**TASK OBJECTIVE**
Could you print every record exactly as it stands?

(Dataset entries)
=====
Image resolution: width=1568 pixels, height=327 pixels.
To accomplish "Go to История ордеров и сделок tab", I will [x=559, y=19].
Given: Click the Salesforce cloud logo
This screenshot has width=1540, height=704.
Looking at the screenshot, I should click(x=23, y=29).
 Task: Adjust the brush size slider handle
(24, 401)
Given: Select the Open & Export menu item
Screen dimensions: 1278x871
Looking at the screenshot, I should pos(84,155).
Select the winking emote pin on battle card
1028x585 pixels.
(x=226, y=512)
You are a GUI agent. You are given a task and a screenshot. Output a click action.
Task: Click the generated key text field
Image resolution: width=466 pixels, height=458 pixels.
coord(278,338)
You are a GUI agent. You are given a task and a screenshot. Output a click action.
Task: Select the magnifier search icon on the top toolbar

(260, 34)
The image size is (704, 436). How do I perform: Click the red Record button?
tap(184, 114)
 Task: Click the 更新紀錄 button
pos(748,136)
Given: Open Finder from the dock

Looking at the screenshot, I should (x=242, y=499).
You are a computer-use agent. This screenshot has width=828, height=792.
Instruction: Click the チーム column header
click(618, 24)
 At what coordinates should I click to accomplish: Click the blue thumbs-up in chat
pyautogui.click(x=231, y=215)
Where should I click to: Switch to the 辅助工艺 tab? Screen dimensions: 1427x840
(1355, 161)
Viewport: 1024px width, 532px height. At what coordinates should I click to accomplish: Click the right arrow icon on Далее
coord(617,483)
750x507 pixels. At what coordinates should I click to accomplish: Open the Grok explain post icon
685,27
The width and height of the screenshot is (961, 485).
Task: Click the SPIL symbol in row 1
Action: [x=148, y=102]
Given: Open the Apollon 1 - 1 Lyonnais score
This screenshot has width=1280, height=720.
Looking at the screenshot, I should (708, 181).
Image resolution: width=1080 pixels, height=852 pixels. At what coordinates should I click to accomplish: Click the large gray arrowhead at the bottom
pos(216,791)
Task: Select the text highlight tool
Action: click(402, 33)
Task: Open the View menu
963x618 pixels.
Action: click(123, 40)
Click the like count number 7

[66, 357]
=====
**RESPONSE AREA**
Image resolution: width=1568 pixels, height=327 pixels.
To accomplish "Go to История ордеров и сделок tab", I will [x=559, y=19].
Given: Click the Salesforce cloud logo
This screenshot has width=1540, height=704.
Looking at the screenshot, I should click(x=23, y=29).
 Task: Adjust the brush size slider handle
(24, 401)
Given: Select the Open & Export menu item
Screen dimensions: 1278x871
Looking at the screenshot, I should pos(84,155).
Select the winking emote pin on battle card
1028x585 pixels.
(x=226, y=512)
You are a GUI agent. You are given a task and a screenshot. Output a click action.
Task: Click the generated key text field
Image resolution: width=466 pixels, height=458 pixels.
coord(278,338)
You are a GUI agent. You are given a task and a screenshot. Output a click action.
Task: Select the magnifier search icon on the top toolbar

(260, 34)
The image size is (704, 436). How do I perform: Click the red Record button?
tap(184, 114)
 Task: Click the 更新紀錄 button
pos(748,136)
Given: Open Finder from the dock

Looking at the screenshot, I should (x=242, y=499).
You are a computer-use agent. This screenshot has width=828, height=792.
Instruction: Click the チーム column header
click(618, 24)
 At what coordinates should I click to accomplish: Click the blue thumbs-up in chat
pyautogui.click(x=231, y=215)
Where should I click to: Switch to the 辅助工艺 tab? Screen dimensions: 1427x840
(1355, 161)
Viewport: 1024px width, 532px height. At what coordinates should I click to accomplish: Click the right arrow icon on Далее
coord(617,483)
750x507 pixels. At what coordinates should I click to accomplish: Open the Grok explain post icon
685,27
The width and height of the screenshot is (961, 485).
Task: Click the SPIL symbol in row 1
Action: [x=148, y=102]
Given: Open the Apollon 1 - 1 Lyonnais score
This screenshot has width=1280, height=720.
Looking at the screenshot, I should (708, 181).
Image resolution: width=1080 pixels, height=852 pixels. At what coordinates should I click to accomplish: Click the large gray arrowhead at the bottom
pos(216,791)
Task: Select the text highlight tool
Action: click(402, 33)
Task: Open the View menu
963x618 pixels.
Action: click(123, 40)
Click the like count number 7

[66, 357]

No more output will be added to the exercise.